Monday, 8 March 2010

What do a RA do?

I am a research assistant (or a research associate in the UK), sometimes called a RA, just to be different from TA (teaching assistant). RAs usually require postgraduate certificates, often MA. TAs, on the other hand, are constantly graduate students who work part time, helping with the courses. I suppose the positions in the Universities in Taiwan are similar to those in the US or UK. But apparently most history professor prefer work on their own instead of hiring an assistant. It's really difficult to find a position such as RA relating to humanities, let along history department. Therefore it's quite natural when Ian (my supervisor at King's) asked 'what do research assistant do?' after I told him that I am hired.

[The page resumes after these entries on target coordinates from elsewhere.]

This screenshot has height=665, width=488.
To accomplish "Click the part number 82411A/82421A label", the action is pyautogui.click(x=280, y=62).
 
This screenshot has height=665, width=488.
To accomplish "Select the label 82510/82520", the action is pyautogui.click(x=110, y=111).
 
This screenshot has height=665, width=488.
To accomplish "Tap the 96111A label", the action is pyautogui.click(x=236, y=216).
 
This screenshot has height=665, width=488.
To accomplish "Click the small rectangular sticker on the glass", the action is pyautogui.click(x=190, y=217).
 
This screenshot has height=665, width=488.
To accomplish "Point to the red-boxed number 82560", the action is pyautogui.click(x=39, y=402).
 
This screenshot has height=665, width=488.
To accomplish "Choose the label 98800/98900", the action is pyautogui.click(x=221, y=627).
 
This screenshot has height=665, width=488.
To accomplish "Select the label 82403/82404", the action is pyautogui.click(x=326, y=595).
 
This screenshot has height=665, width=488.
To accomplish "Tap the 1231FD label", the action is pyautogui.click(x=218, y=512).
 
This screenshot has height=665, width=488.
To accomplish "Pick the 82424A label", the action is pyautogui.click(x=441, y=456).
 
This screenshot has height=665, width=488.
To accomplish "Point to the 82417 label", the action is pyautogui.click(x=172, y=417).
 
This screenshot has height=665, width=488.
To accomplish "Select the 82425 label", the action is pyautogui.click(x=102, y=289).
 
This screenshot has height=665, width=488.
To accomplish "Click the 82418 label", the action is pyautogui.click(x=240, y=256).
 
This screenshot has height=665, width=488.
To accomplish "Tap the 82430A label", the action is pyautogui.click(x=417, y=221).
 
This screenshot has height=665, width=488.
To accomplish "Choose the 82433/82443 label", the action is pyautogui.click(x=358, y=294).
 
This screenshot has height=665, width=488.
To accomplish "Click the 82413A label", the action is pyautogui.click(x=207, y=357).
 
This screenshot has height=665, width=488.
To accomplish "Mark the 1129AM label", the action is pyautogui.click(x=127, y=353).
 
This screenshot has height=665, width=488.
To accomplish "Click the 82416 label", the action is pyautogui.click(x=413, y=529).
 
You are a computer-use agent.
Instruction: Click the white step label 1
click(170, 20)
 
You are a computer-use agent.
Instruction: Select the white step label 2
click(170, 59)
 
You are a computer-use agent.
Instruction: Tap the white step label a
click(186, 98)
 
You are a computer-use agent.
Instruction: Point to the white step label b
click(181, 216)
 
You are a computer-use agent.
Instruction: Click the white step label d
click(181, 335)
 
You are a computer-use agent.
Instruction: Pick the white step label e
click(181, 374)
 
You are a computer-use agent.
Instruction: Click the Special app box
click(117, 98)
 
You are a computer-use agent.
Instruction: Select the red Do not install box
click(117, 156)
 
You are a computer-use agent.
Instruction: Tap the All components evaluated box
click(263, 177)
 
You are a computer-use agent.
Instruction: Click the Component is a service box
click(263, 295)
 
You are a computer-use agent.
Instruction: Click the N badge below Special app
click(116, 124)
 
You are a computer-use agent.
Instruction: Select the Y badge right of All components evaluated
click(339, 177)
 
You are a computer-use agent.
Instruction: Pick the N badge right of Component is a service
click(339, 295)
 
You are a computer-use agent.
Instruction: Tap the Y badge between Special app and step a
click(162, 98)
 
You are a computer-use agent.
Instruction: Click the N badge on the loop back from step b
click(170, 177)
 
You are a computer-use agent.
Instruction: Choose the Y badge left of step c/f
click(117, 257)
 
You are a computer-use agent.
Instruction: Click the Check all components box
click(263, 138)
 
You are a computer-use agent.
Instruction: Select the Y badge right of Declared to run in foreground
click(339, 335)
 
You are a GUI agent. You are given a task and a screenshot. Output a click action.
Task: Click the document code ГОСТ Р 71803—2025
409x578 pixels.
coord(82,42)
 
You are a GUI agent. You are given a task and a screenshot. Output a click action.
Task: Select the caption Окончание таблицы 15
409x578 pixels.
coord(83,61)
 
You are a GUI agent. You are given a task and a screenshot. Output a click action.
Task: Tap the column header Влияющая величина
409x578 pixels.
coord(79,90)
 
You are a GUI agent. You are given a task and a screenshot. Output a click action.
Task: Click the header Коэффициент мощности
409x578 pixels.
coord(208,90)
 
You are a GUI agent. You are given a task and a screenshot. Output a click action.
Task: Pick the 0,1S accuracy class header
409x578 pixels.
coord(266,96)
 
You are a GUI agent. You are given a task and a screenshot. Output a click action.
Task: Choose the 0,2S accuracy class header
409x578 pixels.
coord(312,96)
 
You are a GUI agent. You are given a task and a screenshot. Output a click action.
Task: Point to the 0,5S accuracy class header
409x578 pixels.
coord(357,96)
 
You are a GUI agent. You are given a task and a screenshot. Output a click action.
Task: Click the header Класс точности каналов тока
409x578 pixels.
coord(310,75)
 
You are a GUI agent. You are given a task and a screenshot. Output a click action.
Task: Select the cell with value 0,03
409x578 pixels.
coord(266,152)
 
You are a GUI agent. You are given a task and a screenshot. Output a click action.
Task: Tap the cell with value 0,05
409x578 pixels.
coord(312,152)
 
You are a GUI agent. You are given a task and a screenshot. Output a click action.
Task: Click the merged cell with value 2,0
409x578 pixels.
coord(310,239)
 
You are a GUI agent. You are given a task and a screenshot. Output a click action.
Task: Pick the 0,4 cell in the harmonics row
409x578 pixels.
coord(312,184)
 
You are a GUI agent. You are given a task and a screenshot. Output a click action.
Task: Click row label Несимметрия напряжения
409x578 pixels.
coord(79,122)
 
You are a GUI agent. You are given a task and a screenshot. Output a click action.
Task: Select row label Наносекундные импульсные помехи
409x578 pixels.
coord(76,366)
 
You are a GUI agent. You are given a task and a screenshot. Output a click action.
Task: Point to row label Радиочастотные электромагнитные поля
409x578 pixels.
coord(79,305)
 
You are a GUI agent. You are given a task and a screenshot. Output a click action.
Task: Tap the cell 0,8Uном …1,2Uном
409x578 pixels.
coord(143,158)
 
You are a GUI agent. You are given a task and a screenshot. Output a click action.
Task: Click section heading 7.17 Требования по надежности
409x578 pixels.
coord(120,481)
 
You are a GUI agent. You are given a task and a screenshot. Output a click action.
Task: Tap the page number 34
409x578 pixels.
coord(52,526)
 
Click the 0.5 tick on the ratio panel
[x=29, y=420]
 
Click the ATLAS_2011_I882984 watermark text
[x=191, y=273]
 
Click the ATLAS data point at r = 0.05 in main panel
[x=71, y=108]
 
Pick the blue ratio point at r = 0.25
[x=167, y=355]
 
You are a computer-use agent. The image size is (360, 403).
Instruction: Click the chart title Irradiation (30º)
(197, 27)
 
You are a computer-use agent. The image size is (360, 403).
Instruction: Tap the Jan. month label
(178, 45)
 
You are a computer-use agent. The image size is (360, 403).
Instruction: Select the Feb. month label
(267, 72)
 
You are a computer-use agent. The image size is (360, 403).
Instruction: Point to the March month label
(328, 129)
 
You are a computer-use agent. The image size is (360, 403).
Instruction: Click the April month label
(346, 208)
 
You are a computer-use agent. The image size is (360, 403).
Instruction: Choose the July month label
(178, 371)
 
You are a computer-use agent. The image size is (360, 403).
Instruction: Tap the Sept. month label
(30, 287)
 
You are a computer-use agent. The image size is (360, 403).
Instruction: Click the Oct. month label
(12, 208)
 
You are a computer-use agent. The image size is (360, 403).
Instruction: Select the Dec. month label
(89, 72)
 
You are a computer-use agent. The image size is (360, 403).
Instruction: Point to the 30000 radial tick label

After few weeks, I kind of realised that my boss needs a secretary rather than a research assistant. Basically she wants another 'her' to do everything that she doesn't like so much, including:

1. cleaning the office
2. making tea or coffee
3. babysitting when her kid's around
4. translating her papers and books form Chinese to English
5. revising her papers, including adding some 'theories' or 'arguments' which are not my specialty
6. doing research, writing papers

To be honest, many have told me that she's an exception. She has a reputation for her 'exceptional style' in the Uni. No research assistant was asked to do the cleaning but hers. Not many have to translate the papers from Chinese to English for a UCLA PhD associate professor like I do. Above all, I find the last task outrageously unacceptable.

I just wish that she's really an exception, and not everyone of the academia in Taiwan works this way.